The Institute for Propaganda Analysis (IPA), established in 1937, taught the American public to recognize and analyze propaganda materials created by domestic and foreign sources. Violet Edwards, educational director of IPA, believed that librarians were in unique positions to teach propaganda analysis to the public. Edwards noted that librarians “must be encouraged to take a position of leadership and of responsibility in today’s most vital educational task—the development on the part of all of us of the ability to think critically and creatively.”
The ACRL’s Framework for Information Literacy for Higher Education educates information users about “the reflective discovery of information, the understanding of how information is produced and valued, and the use of information in creating new knowledge and participating ethically in communities of learning.” Eighty years before the adoption of the Framework, the IPA developed the ABC’s of Propaganda Analysis as a seven-point guide for the general public to analyze propaganda materials.

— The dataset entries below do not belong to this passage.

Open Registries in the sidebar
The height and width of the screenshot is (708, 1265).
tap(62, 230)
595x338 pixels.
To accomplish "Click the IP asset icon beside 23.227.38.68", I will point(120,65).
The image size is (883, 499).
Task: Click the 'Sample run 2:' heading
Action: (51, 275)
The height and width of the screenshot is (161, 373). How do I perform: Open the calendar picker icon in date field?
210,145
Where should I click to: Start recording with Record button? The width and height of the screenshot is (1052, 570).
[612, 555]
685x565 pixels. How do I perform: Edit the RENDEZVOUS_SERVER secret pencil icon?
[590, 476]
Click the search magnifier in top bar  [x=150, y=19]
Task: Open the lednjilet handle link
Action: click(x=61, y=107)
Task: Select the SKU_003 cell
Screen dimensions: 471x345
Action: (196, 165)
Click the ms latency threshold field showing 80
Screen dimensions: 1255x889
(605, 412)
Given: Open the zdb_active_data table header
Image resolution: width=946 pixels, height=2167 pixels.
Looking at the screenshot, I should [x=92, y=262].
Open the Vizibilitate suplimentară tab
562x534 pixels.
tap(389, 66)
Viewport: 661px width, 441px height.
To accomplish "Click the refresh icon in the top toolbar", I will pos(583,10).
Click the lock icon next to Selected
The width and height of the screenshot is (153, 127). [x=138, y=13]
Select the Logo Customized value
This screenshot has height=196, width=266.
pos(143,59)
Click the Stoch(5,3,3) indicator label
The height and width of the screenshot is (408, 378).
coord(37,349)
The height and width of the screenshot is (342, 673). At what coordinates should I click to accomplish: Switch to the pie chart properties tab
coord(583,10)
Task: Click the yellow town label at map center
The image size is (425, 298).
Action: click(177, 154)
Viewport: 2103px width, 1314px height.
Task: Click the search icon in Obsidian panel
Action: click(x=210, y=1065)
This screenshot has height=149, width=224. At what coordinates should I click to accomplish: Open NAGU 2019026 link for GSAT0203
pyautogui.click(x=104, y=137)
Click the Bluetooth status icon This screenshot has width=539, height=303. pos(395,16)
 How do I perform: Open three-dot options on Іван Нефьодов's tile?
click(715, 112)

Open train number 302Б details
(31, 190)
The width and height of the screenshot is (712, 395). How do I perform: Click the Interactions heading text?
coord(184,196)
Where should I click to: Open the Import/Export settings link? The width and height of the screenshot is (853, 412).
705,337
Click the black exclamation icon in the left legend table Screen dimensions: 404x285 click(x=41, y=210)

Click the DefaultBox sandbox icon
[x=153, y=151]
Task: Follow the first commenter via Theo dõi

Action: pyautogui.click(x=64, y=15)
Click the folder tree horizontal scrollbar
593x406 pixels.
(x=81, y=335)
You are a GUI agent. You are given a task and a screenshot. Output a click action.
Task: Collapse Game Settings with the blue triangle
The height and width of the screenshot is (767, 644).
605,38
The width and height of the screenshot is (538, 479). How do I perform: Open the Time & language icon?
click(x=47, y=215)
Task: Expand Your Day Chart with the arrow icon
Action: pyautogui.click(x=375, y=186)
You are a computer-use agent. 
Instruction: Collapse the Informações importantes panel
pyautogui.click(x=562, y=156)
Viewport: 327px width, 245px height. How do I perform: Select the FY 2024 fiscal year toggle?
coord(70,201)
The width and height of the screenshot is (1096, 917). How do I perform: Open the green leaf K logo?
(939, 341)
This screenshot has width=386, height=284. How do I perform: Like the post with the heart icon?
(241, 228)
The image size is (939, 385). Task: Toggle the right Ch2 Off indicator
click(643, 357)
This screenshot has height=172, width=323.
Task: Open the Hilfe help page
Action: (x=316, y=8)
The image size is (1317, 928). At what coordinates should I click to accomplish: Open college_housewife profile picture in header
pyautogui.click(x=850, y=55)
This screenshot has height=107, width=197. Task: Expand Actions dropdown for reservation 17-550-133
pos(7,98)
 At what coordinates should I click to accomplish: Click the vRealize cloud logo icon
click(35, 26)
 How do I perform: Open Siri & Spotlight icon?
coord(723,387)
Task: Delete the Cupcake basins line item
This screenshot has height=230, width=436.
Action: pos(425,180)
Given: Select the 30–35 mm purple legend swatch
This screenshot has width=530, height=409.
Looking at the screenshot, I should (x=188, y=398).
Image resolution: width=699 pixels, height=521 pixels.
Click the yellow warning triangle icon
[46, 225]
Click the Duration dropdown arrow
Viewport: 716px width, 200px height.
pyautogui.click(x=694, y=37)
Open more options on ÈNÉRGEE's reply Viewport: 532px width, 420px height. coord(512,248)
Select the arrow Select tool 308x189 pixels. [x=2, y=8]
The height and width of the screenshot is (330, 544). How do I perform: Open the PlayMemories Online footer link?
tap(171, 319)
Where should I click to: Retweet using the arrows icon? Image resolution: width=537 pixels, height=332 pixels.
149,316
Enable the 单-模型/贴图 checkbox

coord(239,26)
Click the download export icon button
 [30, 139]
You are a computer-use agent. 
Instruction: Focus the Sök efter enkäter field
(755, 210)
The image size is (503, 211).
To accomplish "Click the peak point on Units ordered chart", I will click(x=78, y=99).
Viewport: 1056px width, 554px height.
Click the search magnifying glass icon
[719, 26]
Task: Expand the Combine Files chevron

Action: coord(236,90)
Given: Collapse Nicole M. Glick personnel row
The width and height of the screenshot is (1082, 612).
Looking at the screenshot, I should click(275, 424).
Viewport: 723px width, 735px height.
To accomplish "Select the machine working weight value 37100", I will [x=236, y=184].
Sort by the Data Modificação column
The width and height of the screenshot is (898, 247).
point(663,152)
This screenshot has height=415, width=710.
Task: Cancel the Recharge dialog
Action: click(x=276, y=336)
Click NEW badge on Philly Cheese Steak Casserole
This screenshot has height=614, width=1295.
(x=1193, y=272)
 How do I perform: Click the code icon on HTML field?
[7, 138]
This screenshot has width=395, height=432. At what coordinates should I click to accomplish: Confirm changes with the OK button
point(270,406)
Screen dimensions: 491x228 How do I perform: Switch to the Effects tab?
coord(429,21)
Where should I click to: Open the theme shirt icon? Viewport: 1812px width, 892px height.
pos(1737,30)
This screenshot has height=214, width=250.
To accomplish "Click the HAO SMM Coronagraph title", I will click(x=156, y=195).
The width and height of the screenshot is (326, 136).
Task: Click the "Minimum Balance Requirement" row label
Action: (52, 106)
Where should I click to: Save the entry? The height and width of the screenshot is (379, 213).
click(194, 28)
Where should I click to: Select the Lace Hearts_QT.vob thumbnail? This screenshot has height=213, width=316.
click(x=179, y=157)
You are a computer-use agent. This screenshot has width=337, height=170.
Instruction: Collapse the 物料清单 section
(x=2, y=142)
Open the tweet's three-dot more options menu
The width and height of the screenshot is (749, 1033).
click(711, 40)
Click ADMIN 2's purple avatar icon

The IPA disbanded in 1942, but its ABC’s of Propaganda Analysis are relevant and valuable in a Post-Truth era where “fake news” and “alternative facts” pervade the information ecosystem. This paper explores where the ABC’s overlap with the Framework. This paper also highlights principles of propaganda analysis as supplements to the Framework, helping librarians redesign instruction sessions and teaching students to navigate an ocean of information in a Post-Truth era using propaganda examples as pedagogical tools.